6タイトルの総括した音質は、鮮明で解像度が高くワイドレンジでありHi-Fiと呼べるにふさわしい音質である。ヴォーカルは小さくまとまり、ギターの音の鮮度が物凄く、シンバルの音の倍音が綺麗に再現される上、ドラムも実在感がある。再生装置のグレードが高くなればなるほどその良さがわかるであろう。

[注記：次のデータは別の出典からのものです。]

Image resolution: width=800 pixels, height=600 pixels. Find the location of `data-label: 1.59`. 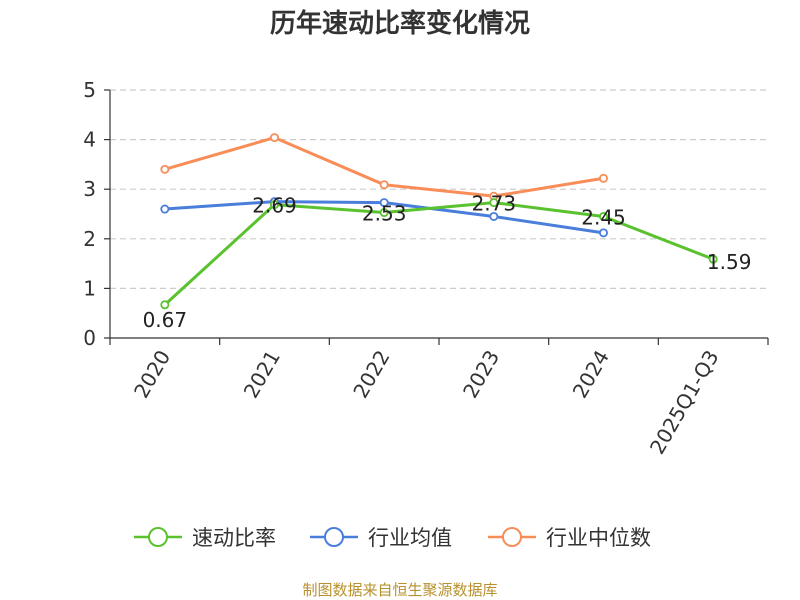

data-label: 1.59 is located at coordinates (730, 262).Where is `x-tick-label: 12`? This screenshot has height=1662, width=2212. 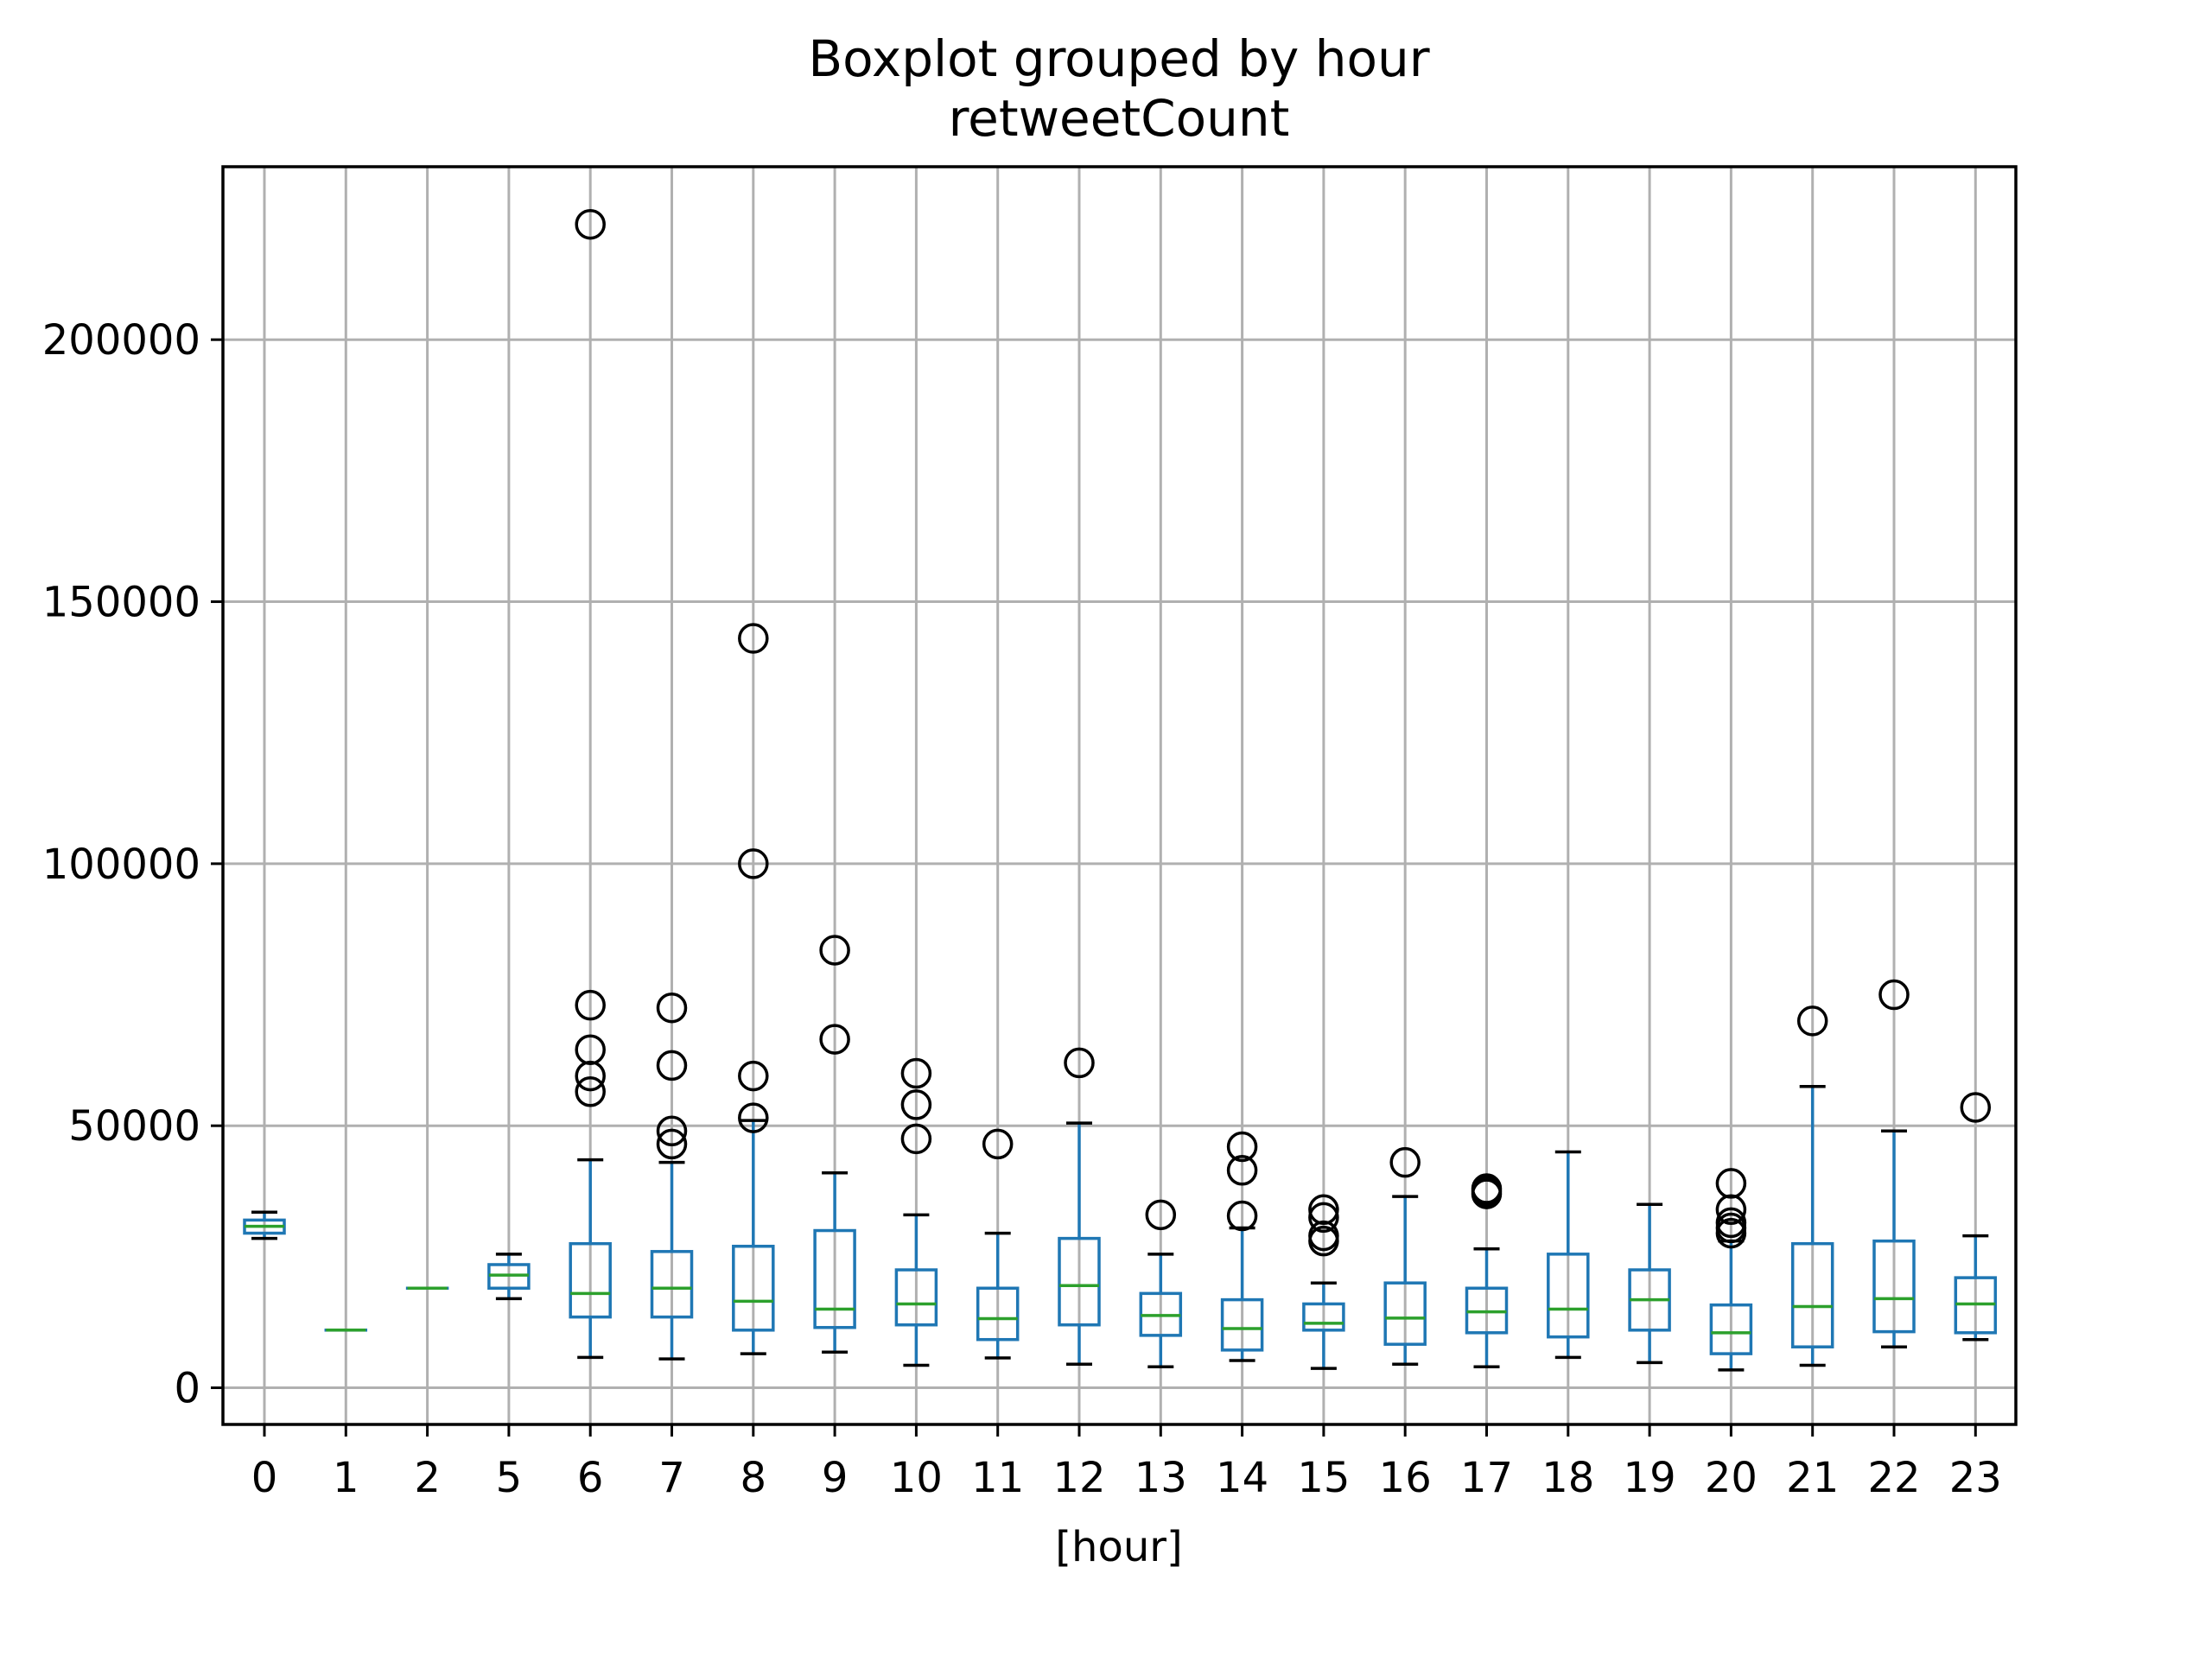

数年前にmobile fidelityはマスタリング時にDSDマスターを使っていてピュア・アナログでないというのを一部のアナログ・マニアから批判されたりもしたが、DSDマスターの使用はオリジナル・マスターの損傷を防ぐことやハイスペックのDSDマスターはとてもアナログっぽい音質であること、そもそもマスタリング時にダビングは不可避だが、アナログからアナログへのコピーは明らかに劣化するがデジタルからデジタルへのコピーは理論的に劣化しないので、マスタリングにデジタル技術を使っていても、出来上がった製品の質が良ければ全く問題ない。
これだけ完成度が高まったデジタル時代に、LPレコードが存在する意義は、デジタルでは出せない音がLPレコードにあるからで、それをこのOne Step 45RPMシリーズは具現化している。限定発売であるOne Step 45RPMの中古盤の実勢価格はすでに少しずつ上昇している。元の値段が高いのだけれど、その音質を知ってしまったら欲しくなる人が出てくるのは良くわかる。
手持ちにある1990年代に新品で購入したBOSTONのファースト・アルバムのMobile Fidelity200g重量盤LPレコードが実勢価格で5万円を超えているし、同時期に出たNirvana NevermindのMobile Fidelity200g重量盤LPレコードは状態が良ければ10万から15万円するのを知ってびっくりしている。狂気の沙汰だ。